Twitter founder Jack Dorsey has attempted to allay concerns over the longer term of the corporate’s employees after an internal townhall meeting was held with them amid concerns over an anticipated mass exodus following Elon Musk’s $44bn deal to purchase the platform.
Mr Dorsey, in a series of tweets after the townhall on Friday, wrote that Twitter “has at all times tried to do its best given the data it has” as anger and concern grows amongst employees over the uncertainty of the impact of the deal on staff retention.
Mr Dorsey said it was necessary to get critical feedback in all its forms but stressed “time and space” was needed to handle such issues.
“I even have tried taking a break from Twitter recently, but I need to say: the corporate has at all times tried to do its best given the data it had,” he said.
“Every decision we made was ultimately my responsibility*. Within the cases we were fallacious or went too far, we admitted it and worked to correct,” he explained.

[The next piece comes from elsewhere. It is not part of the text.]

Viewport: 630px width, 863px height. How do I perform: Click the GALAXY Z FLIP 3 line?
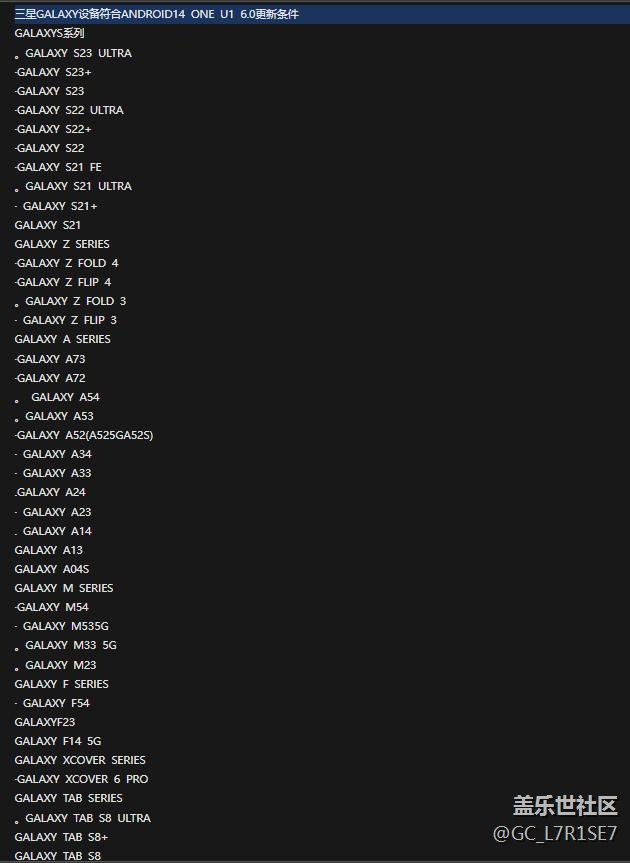[69, 320]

Mr Dorsey, nonetheless, added a rider to his statement, saying it was “crazy and fallacious” that individuals and firms bore this responsibility.

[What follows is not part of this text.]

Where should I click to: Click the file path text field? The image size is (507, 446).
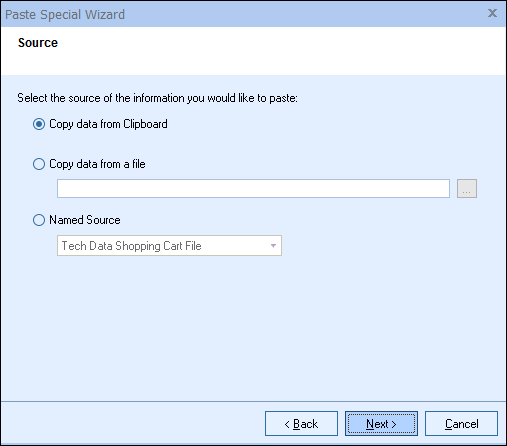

The series of tweets come after Twitter chief executive Parag Agrawal held the interior townhall to handle worker concerns prompted by Tesla chief Mr Musk’s takeover.
A source told Reuters Mr Musk wouldn’t make any decisions on job cuts till he assumed ownership of Twitter.
Mr Musk also pitched his lenders on slashing board and executive salaries, Reuters reported.
Mr Dorsey, who didn’t explicitly address the explanation for his tweets, said transparency “each in policy and operations” was the precise strategy to earn trust.
“Whether it’s owned by an organization or an open protocol doesn’t matter _as much as_ [sic] deliberately deciding to be open about every decision and why it was made. It’s hard to do, nevertheless it must occur,” he said.
“Doing this work means you’re in the sector. Nothing that is claimed now matters. What matters is how the service works and acts, and the way quickly it learns and improves,” he added, in his apparent bid to allay worker concerns.
He said his biggest failing was “that quickness part” but stated that he was confident that part is being addressed and will likely be fixed.
Mr Dorsey said in one other tweet, without naming anyone, that he didn’t consider everlasting bans on any person or organisation are correct.
“As I’ve said before, I don’t consider any everlasting ban (excluding criminality) is true, or ought to be possible. Because of this we’d like a protocol that’s resilient to the layers above,” he said.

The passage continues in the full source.